TASK INSTRUCTIONS
Report each line of the entries below that has the word "Close" in it.

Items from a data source
--------------------------------

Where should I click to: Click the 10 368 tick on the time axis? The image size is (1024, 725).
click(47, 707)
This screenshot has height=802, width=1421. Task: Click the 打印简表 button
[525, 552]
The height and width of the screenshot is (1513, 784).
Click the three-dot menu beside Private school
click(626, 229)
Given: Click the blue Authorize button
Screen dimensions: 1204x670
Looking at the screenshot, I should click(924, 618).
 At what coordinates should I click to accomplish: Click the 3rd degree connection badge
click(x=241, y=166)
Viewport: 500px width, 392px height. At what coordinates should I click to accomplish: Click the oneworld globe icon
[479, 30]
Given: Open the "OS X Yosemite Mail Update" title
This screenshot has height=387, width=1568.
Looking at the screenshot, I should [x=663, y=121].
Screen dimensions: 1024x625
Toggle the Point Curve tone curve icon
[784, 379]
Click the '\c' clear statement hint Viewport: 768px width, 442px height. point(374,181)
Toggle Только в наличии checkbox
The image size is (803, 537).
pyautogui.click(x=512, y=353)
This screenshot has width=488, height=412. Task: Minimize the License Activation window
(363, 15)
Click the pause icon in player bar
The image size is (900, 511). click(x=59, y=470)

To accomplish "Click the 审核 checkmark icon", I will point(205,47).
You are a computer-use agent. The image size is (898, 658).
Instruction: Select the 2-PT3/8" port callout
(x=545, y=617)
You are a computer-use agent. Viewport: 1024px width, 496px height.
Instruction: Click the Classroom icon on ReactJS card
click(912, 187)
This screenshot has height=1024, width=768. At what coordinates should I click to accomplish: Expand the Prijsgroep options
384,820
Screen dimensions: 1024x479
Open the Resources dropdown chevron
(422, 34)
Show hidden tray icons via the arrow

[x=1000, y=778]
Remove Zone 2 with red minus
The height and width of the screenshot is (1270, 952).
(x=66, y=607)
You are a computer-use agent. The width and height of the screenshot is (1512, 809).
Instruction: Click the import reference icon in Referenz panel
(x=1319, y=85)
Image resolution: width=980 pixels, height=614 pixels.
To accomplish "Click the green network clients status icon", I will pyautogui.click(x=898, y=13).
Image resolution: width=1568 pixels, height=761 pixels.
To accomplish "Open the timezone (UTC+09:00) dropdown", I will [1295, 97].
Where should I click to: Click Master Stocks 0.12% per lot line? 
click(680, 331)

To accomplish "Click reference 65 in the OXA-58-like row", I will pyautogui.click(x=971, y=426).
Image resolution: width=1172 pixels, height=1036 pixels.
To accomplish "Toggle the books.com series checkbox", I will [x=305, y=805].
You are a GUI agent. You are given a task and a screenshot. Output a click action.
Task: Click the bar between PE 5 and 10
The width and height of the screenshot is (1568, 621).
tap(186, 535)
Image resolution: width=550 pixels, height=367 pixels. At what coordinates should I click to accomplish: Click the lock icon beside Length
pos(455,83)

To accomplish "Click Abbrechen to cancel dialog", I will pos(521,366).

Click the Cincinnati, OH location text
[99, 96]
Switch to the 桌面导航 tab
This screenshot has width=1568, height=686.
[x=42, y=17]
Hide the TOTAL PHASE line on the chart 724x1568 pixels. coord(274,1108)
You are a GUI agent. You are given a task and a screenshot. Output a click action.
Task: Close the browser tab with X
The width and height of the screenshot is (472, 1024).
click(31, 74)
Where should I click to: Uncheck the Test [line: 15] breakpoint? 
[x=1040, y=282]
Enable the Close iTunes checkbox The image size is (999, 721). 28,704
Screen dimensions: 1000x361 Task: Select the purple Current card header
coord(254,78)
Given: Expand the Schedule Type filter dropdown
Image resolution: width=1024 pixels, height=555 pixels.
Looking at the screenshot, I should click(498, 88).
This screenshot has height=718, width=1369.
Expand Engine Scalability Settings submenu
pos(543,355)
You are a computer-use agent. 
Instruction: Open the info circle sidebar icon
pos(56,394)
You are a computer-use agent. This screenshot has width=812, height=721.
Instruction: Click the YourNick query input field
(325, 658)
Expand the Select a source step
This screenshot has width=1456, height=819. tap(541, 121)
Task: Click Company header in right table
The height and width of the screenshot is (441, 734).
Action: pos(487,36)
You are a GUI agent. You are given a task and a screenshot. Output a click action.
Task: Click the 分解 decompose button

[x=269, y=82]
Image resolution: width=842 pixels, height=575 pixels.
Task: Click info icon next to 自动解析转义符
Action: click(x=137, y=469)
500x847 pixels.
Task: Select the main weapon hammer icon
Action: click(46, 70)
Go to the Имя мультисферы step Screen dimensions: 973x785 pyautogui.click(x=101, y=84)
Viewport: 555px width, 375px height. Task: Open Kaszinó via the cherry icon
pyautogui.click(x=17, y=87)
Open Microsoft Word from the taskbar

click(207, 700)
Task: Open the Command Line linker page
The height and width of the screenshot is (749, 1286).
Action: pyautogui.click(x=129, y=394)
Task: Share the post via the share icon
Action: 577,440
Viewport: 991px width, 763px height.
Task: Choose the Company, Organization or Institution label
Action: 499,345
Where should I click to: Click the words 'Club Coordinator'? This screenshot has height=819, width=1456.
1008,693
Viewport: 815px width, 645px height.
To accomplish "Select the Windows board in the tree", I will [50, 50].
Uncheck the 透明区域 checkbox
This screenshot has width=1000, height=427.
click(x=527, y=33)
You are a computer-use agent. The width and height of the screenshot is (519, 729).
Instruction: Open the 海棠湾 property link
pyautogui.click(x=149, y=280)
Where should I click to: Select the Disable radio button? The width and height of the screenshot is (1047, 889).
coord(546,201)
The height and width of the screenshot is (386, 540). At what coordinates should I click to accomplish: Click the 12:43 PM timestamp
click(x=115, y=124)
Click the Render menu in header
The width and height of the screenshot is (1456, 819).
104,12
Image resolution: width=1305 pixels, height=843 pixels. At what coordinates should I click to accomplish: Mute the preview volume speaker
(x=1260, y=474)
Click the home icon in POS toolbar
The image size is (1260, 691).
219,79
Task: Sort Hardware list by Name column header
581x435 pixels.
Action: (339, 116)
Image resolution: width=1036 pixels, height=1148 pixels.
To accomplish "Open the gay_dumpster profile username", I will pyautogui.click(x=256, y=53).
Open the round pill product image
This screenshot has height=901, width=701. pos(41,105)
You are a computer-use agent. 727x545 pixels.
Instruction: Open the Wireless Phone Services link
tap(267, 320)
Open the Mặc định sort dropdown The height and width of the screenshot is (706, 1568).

--------------------------------

RESPONSE
Task: Close the browser tab with X
Enable the Close iTunes checkbox The image size is (999, 721). 28,704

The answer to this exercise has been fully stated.